### EXERCISE INSTRUCTIONS
From the blog post about The Portable Veblen below, quote word for word the passage that begins at the words "But that, again" and stops after "a prophetic squirrel.".

### TEXT FOR ANALYSIS
::::

I have been reading a book called The Portable Veblen. I bought it when I was called to Federal jury duty and all the information given said no electronic gadgets would be allowed in the courthouse, including mobile phones. Oy, that would have been bad. But I escaped quite neatly through a series of phone calls where a recorded message told me I was not selected. I think this may be attributable to my term of service being in Holy Week and Easter Week, or one or the other weeks of Spring Break. Lucky me. I did serve on a jury 15 years ago but relating that would be a whole other blog. Meanwhile, back to the Portable Veblen.
Thorstein Veblen, if you do not know who he was, wrote The Theory of the Leisure Class, among other things, and coined the term ‘conspicuous consumption’ during the 1880s in the US, also known as the Gilded Age, a time of industrial change, robber barons, and … well … conspicuous consumption. If you can let go of the language, The Theory of the Leisure Class is as pertinent today as it was when Veblen wrote it.
But that, again is a bit beside the point. The main character of this comic novel is named Veblen, yes, after Thorstein. It is a novel with large scale medical fraud, veterans with traumatic brain injury, veterans in comas, Silicon Valley entrepreneurs and profiteers, flawed families, a romance, and a prophetic squirrel.
I’m not sure where to begin. Veblen and Paul meet in a lab of a major university shortly before he leaves to go work for a pharmaceutical company. They go down the road of romance and are soon living mostly together at her tiny restored cottage with a squirrel living in the attic. This book details the fears and adjustments everyone makes when introducing each other’s families (with that maddening acceptance of the weirdness that one never expects) and adjusting to all the ways that those families shaped the beloved.

::::

### GIVEN DATA
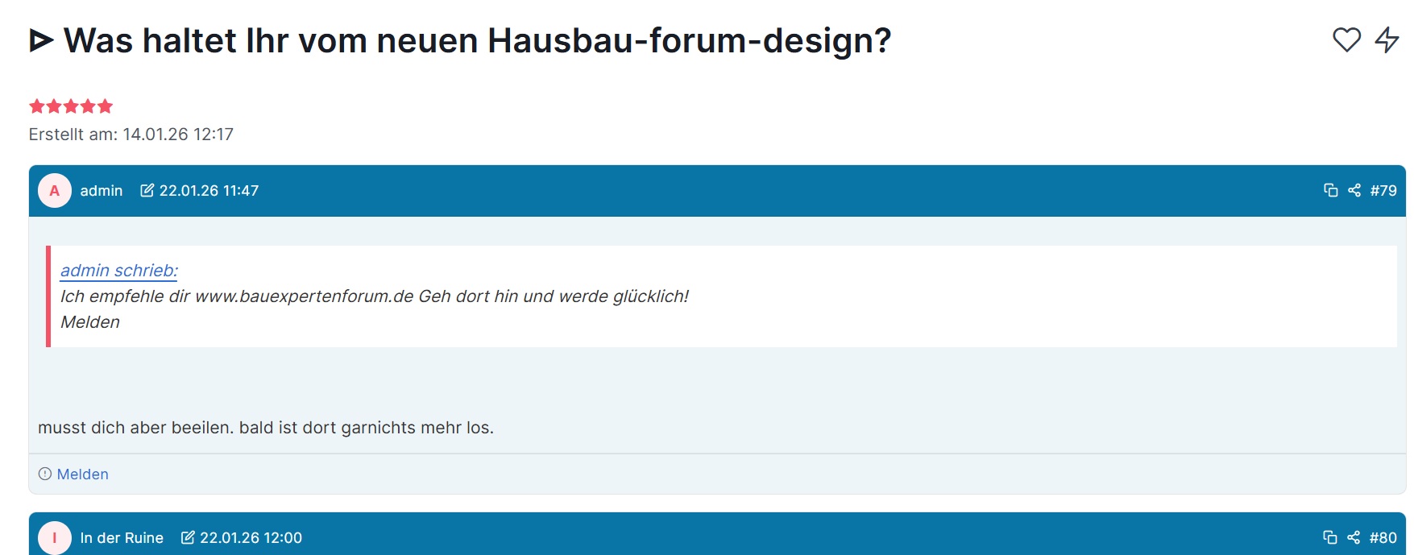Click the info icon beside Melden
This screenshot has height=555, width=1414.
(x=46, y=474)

::::

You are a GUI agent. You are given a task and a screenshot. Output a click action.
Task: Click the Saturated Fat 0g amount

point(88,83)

::::

### SOLVED EXERCISE
But that, again is a bit beside the point. The main character of this comic novel is named Veblen, yes, after Thorstein. It is a novel with large scale medical fraud, veterans with traumatic brain injury, veterans in comas, Silicon Valley entrepreneurs and profiteers, flawed families, a romance, and a prophetic squirrel.